Selected passage: Begin

I set up Xeroshield in 2005, while I was a research staff, to develop novel ideas for insect control, suitable for use by the widest possible range of people and offering safe, sustainable and environmentally friendly alternatives to conventional chemical pesticides. I conceive of the ideas, seek funding from the public and private sectors to carry out proof of concept studies and generate IP, with a view to commercialising the technologies that we produce. My job thus entails a wide variety of scientific, administrative and commercially related tasks. 

Competencies old and new

My academic experience was crucial to establishing Xeroshield, providing me with the knowledge, expertise and practical experience I needed to develop new ideas as well as the basis for a network of potential collaborators worldwide. However it provided no training whatsoever in business and I have had to acquire all of this knowledge in the past ten years. 

Reflecting on my career path

I have had an enjoyable, intellectually stimulating and interesting career but feel my early intention to provide a link between Latin American and UK institutions was naive and hampered my academic progression. I never occupied a senior position in any of the countries where I worked and left the UK too early to provide myself with the solid base I would have needed to do this.

Selected passage: End
Input data: Begin

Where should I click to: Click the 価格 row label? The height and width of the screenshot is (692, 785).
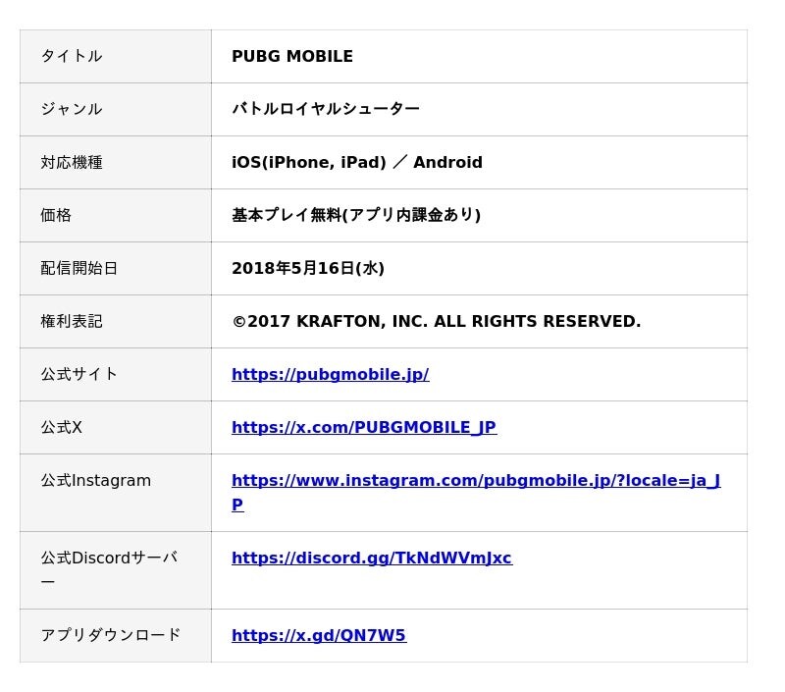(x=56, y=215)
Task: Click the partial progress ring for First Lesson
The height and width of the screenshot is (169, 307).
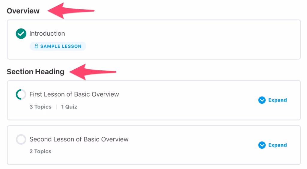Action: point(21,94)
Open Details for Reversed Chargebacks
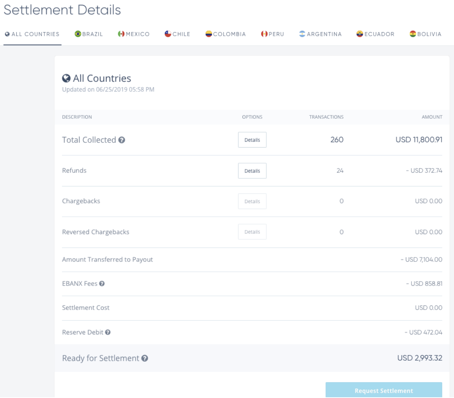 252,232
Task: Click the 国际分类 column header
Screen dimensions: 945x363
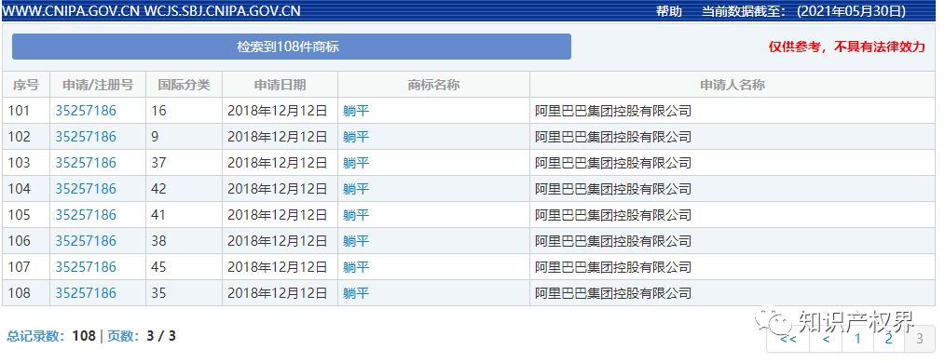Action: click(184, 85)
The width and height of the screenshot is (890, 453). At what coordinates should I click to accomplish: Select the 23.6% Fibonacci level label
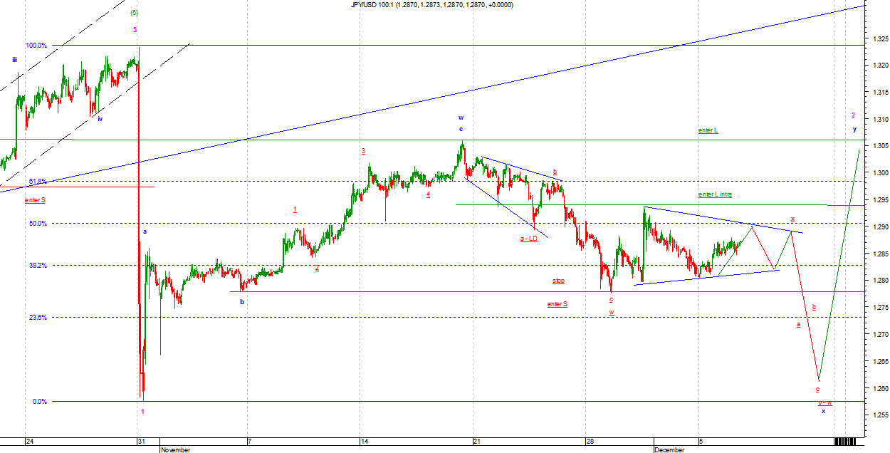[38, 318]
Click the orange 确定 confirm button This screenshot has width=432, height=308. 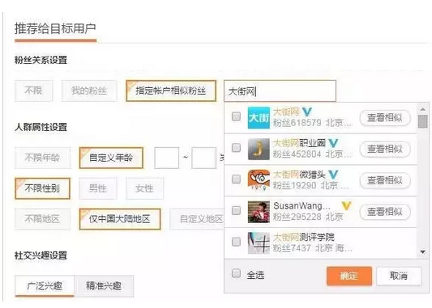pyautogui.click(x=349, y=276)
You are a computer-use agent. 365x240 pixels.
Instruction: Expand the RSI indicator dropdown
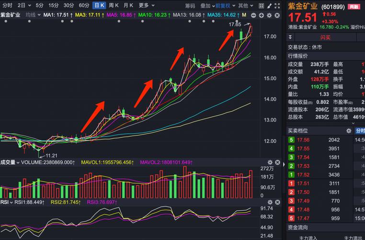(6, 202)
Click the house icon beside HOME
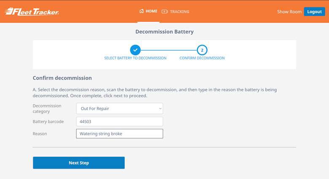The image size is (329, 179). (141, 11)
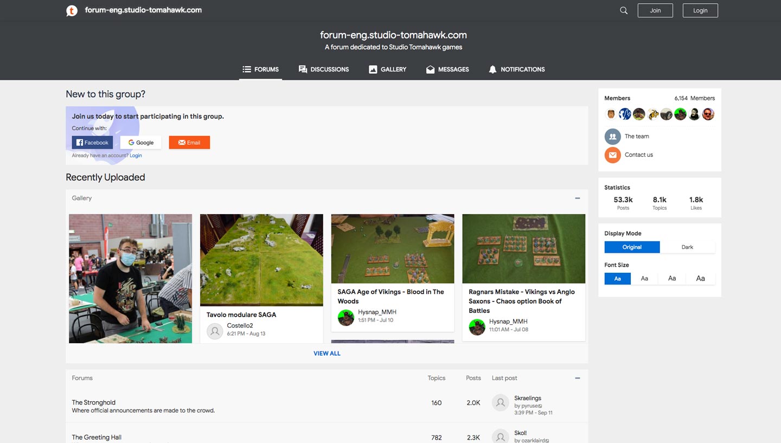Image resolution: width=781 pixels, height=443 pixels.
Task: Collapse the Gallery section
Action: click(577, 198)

Input data: End
Input data: Begin

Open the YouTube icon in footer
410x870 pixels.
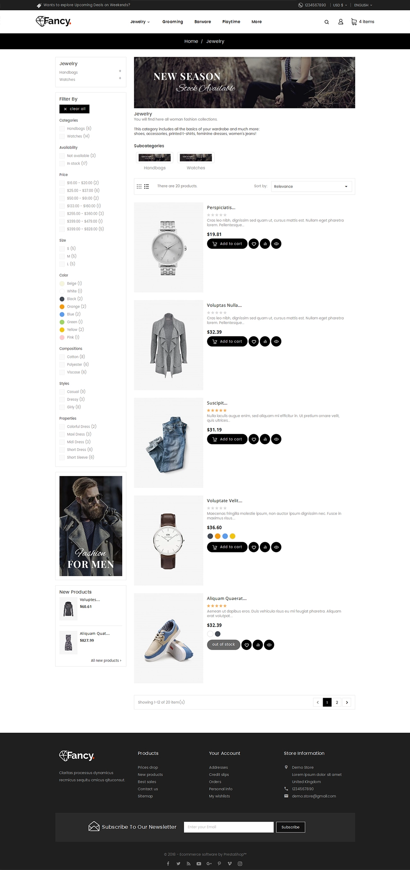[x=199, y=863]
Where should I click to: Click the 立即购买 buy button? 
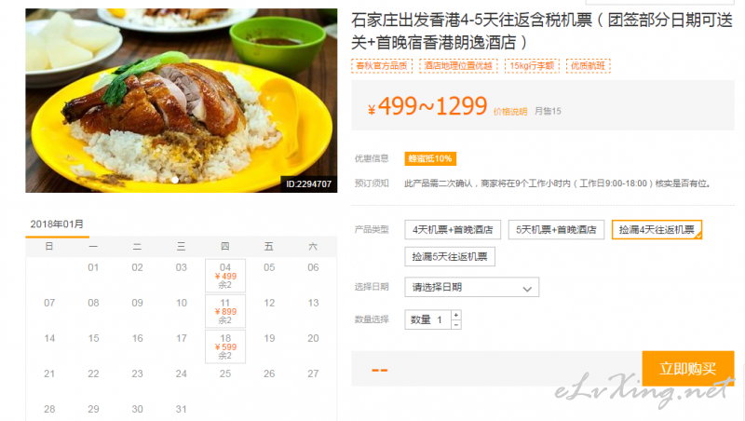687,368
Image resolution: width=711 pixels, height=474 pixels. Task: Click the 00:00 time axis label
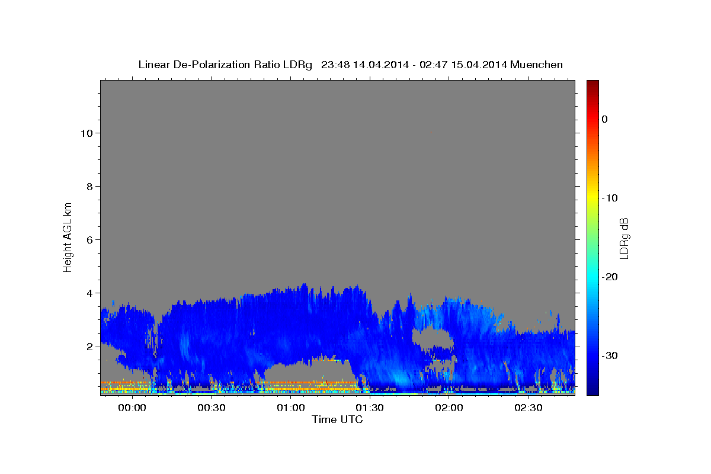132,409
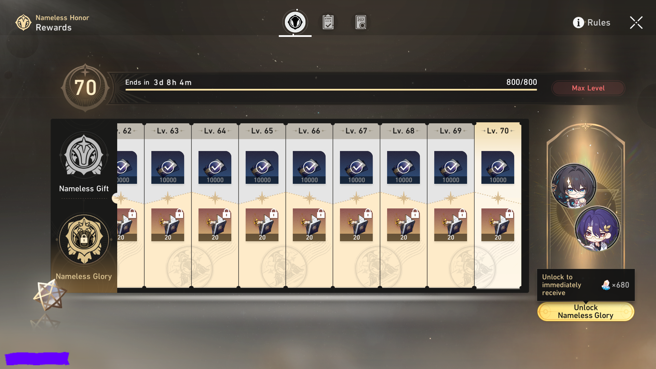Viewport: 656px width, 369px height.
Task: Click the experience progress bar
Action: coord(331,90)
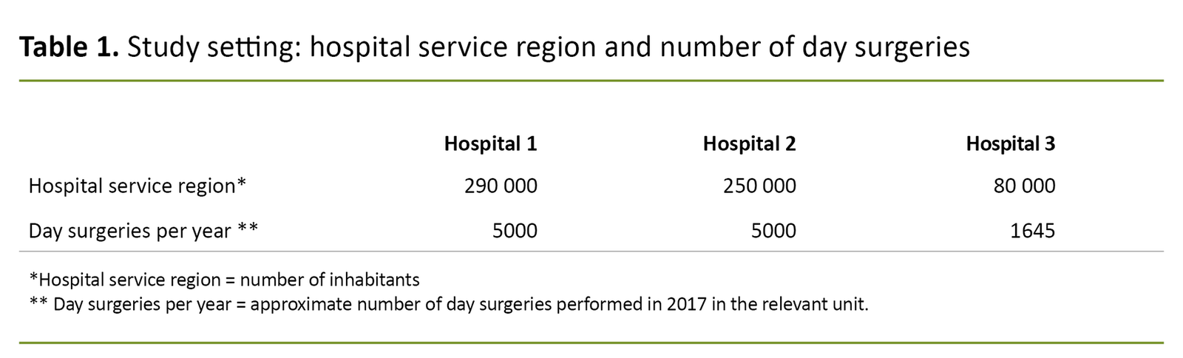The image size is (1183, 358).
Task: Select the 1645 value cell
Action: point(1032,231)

Input data: End

— Required actions —
A: In the Xeroshield passage, why was the author's academic experience crucial to establishing Xeroshield? Answer in one to three sentences.
B: Rewrite the paragraph of the Xeroshield passage beginning "I set up Xeroshield in 2005" as a bulleted list that keeps its main facts.
C: Retype the stretch of the Xeroshield passage from "My academic experience" through "to do this.".

— Exercise results —
A: It gave the author the knowledge, expertise and practical experience needed to develop new ideas. It also provided the basis for a worldwide network of potential collaborators.

B:
- The author set up Xeroshield in 2005 while working as a research staff member.
- Its aim is to develop novel insect-control ideas that the widest possible range of people can use.
- These ideas offer safe, sustainable and environmentally friendly alternatives to conventional chemical pesticides.
- The author conceives the ideas and seeks public and private funding for proof of concept studies.
- The work generates IP, with a view to commercializing the resulting technologies.
- The job therefore involves a wide variety of scientific, administrative and commercial tasks.

C:
My academic experience was crucial to establishing Xeroshield, providing me with the knowledge, expertise and practical experience I needed to develop new ideas as well as the basis for a network of potential collaborators worldwide. However it provided no training whatsoever in business and I have had to acquire all of this knowledge in the past ten years. 

Reflecting on my career path

I have had an enjoyable, intellectually stimulating and interesting career but feel my early intention to provide a link between Latin American and UK institutions was naive and hampered my academic progression. I never occupied a senior position in any of the countries where I worked and left the UK too early to provide myself with the solid base I would have needed to do this.